Maybe, but in my opinion would there still be a Civil Rights movement if 50% of the blacks living in the Confederacy had been killed off in the death camps, and then a large percentage of those survivors ended up fleeing North America for other parts of the world? Maybe, maybe not. I think that the US government would probably vote to give the surviving blacks some sort of monthly cash reparations, and during the years following the end of the war, racially discriminating against blacks would be an extremely illegal and a very taboo thing to do.
Also, would there still be a 1967 Summer of Love occurring in San Francisco's Haight-Ashbury district in the 191 universe? Perhaps many voting aged adults living in the 191 version of the United States would tend to be much more conservative after experiencing the horrors of the Second Great War first hand on North American soil, and leftist ideals such as disarmament, negotiations, and a universal brotherhood of man simply don't ring true for them?
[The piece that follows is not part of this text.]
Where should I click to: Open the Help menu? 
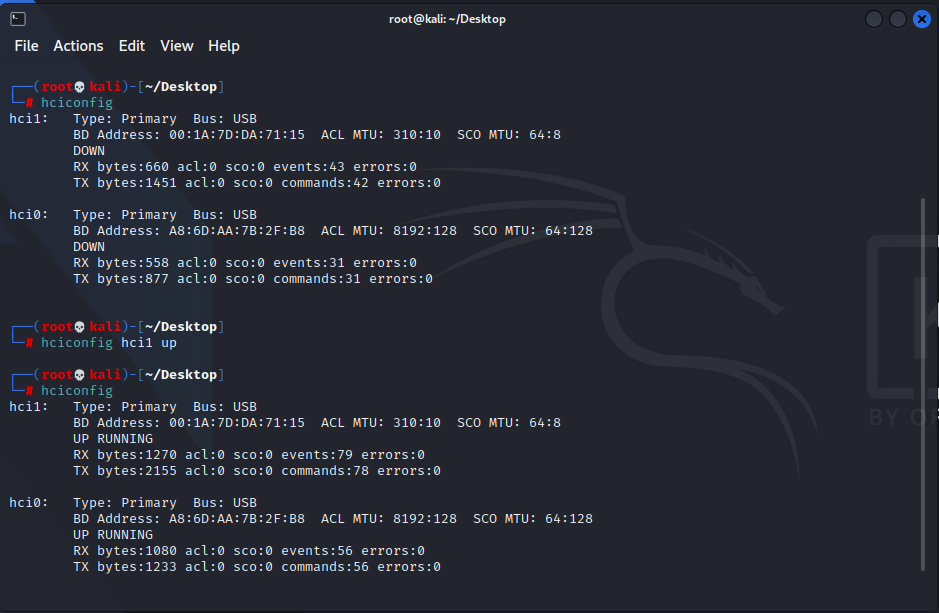(223, 46)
I could imagine something like the Haight-Ashbury hippie scene happening in a place like New Orleans, Louisiana, and maybe a progressive pacifist movement might take root amongst many college aged young adults living across the New South. Instead of San Francisco and Berkeley leading the free-speech movement of the 1960s, it might be the streets of Louisiana and the University of Louisiana where anti-war protests would take place....?
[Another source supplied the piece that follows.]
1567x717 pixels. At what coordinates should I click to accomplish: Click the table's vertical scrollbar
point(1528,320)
I was imagining a scene in which a bunch of quasi-hippies are holding a protest against US military involvement occurring in Northeast Asia and Alaska. Suddenly the mob of students becomes a little to radical, and a little too violent, and riot control troops move in with bayonets and ruthlessly butcher hundreds of protesters. In OTL the death of four college students at Kent State in 1970 turned into a huge scandal, but in the 191 universe few people are bothered by the deaths of 300 - 400 student protesters. A very different place, but I imagine that some version of the Beatles will still manage to make it to the US and achieve stardom.
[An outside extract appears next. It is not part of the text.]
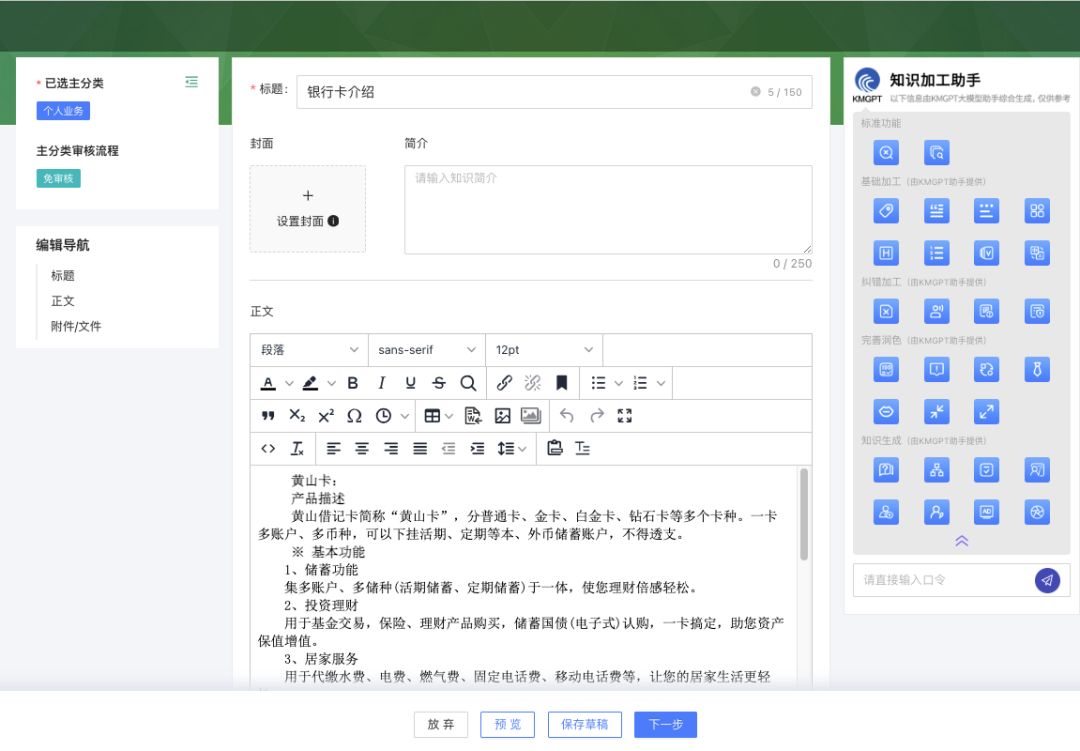Toggle bold formatting in editor toolbar

[353, 383]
For me, it seems like there were still a lot of stories left to be told in this universe, and its too bad that Turtledove didn't continue it.
WW2 didn't have the effect of conservatism on the European youth. The Post-War youth were, if anything, even more leftist. 1968 in France, the Radical Chic left wing radicals, the Post-War movements in Germany of youth that had come of age calling out the previous generation (still in power) as a gaggle of closet Nazis, the impact of the miniseries "Holocaust" in West Germany, and so on.